*** Information ***

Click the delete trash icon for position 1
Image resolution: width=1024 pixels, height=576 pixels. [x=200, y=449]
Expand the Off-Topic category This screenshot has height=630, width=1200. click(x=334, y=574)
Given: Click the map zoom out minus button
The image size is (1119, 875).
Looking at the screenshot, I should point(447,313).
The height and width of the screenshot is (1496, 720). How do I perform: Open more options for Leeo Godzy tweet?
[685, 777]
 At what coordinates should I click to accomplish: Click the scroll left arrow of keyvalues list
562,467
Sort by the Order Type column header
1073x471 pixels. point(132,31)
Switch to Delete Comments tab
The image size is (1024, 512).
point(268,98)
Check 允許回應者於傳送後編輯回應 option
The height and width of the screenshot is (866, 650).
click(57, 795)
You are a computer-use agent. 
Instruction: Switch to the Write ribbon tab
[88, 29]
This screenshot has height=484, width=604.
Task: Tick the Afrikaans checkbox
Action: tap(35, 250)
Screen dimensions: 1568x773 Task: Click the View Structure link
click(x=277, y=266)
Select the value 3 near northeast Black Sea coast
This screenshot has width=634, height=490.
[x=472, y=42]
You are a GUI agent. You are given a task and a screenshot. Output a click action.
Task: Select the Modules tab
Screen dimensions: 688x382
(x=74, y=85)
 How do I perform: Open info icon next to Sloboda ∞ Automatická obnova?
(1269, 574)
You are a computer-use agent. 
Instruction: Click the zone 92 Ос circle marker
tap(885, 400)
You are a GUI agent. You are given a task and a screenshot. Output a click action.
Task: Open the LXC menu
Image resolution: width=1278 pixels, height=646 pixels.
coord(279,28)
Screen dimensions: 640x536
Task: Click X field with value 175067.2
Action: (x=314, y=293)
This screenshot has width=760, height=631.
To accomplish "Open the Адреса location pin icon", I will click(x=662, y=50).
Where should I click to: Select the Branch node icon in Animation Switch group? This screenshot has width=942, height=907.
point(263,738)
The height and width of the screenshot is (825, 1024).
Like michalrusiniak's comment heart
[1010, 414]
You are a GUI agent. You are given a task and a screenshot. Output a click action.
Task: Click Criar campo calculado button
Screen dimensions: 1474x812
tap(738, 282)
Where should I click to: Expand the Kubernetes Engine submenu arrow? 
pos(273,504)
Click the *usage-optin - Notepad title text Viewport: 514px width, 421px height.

*** End of Information ***

- **What you will do**
Return every record above exactly as it appears.

- **Solution to the exercise**
Click the delete trash icon for position 1
Image resolution: width=1024 pixels, height=576 pixels. [x=200, y=449]
Expand the Off-Topic category This screenshot has height=630, width=1200. click(x=334, y=574)
Given: Click the map zoom out minus button
The image size is (1119, 875).
Looking at the screenshot, I should point(447,313).
The height and width of the screenshot is (1496, 720). How do I perform: Open more options for Leeo Godzy tweet?
[685, 777]
 At what coordinates should I click to accomplish: Click the scroll left arrow of keyvalues list
562,467
Sort by the Order Type column header
1073x471 pixels. point(132,31)
Switch to Delete Comments tab
The image size is (1024, 512).
point(268,98)
Check 允許回應者於傳送後編輯回應 option
The height and width of the screenshot is (866, 650).
click(57, 795)
You are a computer-use agent. 
Instruction: Switch to the Write ribbon tab
[88, 29]
This screenshot has height=484, width=604.
Task: Tick the Afrikaans checkbox
Action: tap(35, 250)
Screen dimensions: 1568x773 Task: Click the View Structure link
click(x=277, y=266)
Select the value 3 near northeast Black Sea coast
This screenshot has width=634, height=490.
[x=472, y=42]
You are a GUI agent. You are given a task and a screenshot. Output a click action.
Task: Select the Modules tab
Screen dimensions: 688x382
(x=74, y=85)
 How do I perform: Open info icon next to Sloboda ∞ Automatická obnova?
(1269, 574)
You are a computer-use agent. 
Instruction: Click the zone 92 Ос circle marker
tap(885, 400)
You are a GUI agent. You are given a task and a screenshot. Output a click action.
Task: Open the LXC menu
Image resolution: width=1278 pixels, height=646 pixels.
coord(279,28)
Screen dimensions: 640x536
Task: Click X field with value 175067.2
Action: (x=314, y=293)
This screenshot has width=760, height=631.
To accomplish "Open the Адреса location pin icon", I will click(x=662, y=50).
Where should I click to: Select the Branch node icon in Animation Switch group? This screenshot has width=942, height=907.
point(263,738)
The height and width of the screenshot is (825, 1024).
Like michalrusiniak's comment heart
[1010, 414]
You are a GUI agent. You are given a task and a screenshot. Output a click action.
Task: Click Criar campo calculado button
Screen dimensions: 1474x812
tap(738, 282)
Where should I click to: Expand the Kubernetes Engine submenu arrow? 
pos(273,504)
Click the *usage-optin - Notepad title text Viewport: 514px width, 421px height.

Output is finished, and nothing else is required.